宗谷バスの代表取締役でもある中場さんは、「稚内観光協会と宗谷バスが連携し、2022年からJR稚内駅~稚内空港~宗谷岬をつなぐ『アクティブバス』の運行を始めています」と話す。運行期間は6~9月。日に2往復し、路線バスを補完するように走る。1便目は、バスに自転車を積載できる。2023年の自転車の積載台数は12~3台。今年度からはラッピング仕様での運行も準備しており、バスを利用したサイクルツーリズムの観光需要の掘り起こしに意欲的に挑んでいる。

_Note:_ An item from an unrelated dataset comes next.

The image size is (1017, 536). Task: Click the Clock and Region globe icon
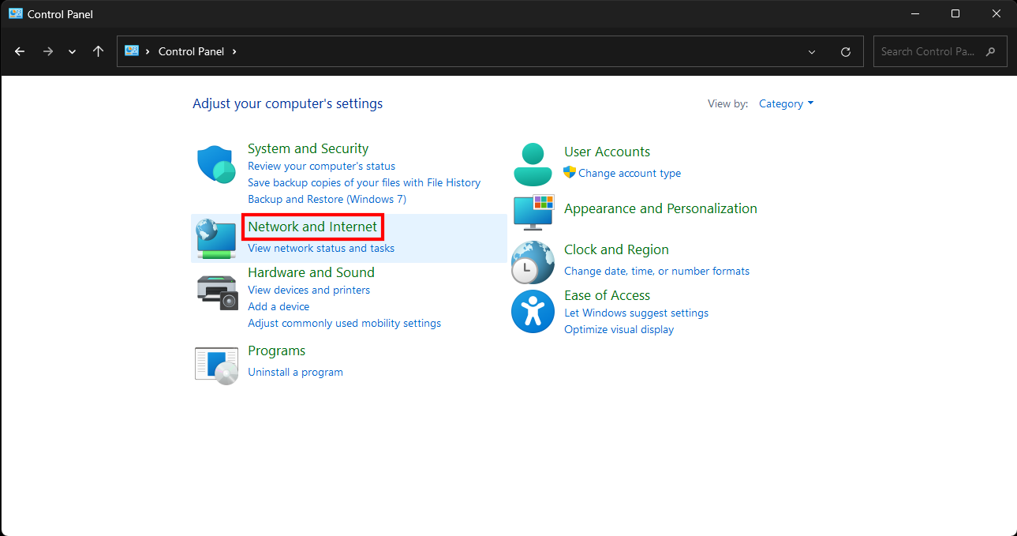[533, 262]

宗谷バスの中場さんに「アクティブバス」を見せてもらった(写真:笠間 聡)
「アクティブバス」の座席数は16で、バス後方に自転車を12台積載できる(写真:笠間 聡)
「アクティブバス」をラッピングしたサイクルバス(写真提供:稚内観光協会)
自転車貸し出しの利便性も向上している。稚内観光協会のレンタサイクルは、宗谷岬の「BASE SOYA」とJR稚内駅にあり、クロスバイクや電動クロスバイクを貸し出す。例えば、バスで宗谷岬に行って、「BASE SOYA」で自転車を借り、宗谷丘陵の眺めを楽しみながらフットパスコースを走って白い道へとアクセスできる。自転車は宗谷岬と稚内駅のどちらで返却してもよい。
宗谷岬展望台の「BASE SOYA」にレンタサイクルを設置した(写真:大井 智子)
「道路の景観が観光につながる」という杉川さんの考えは、約20年間続けてきた宗谷シーニックバイウェイの活動で培われてきたものだ。
シーニックバイウェイとは、「景観」と「わき道」を合わせた造語。景観や自然などの要素を取り入れたルートを活用し、観光や地域活性化につなげていこうとする米国発祥の取り組みだ。道路そのものが観光資源という考え方で、日本では2005年に国土交通省北海道開発局が主導して「シーニックバイウェイ北海道」がスタート。現在は15の指定ルート、2つの候補ルートがあり、中でも特に景観に優れた区間を「秀逸な道」として指定する取り組みが2021年に始まり、道内全15区間が指定されている。稚内市内は、宗谷シーニックバイウェイの指定ルートであり、「秀峰・利尻山を望む道」と、白い道を含む「大地の息吹を感じる宗谷周氷河の道」の2つの「秀逸な道」の指定区間がある。
秀逸な道「秀峰・利尻山を望む道」(国道238号)。道路の路肩拡幅に併せて、もともと海側にあった電柱を陸側に移動し、海への眺望を確保した(写真:笠間 聡)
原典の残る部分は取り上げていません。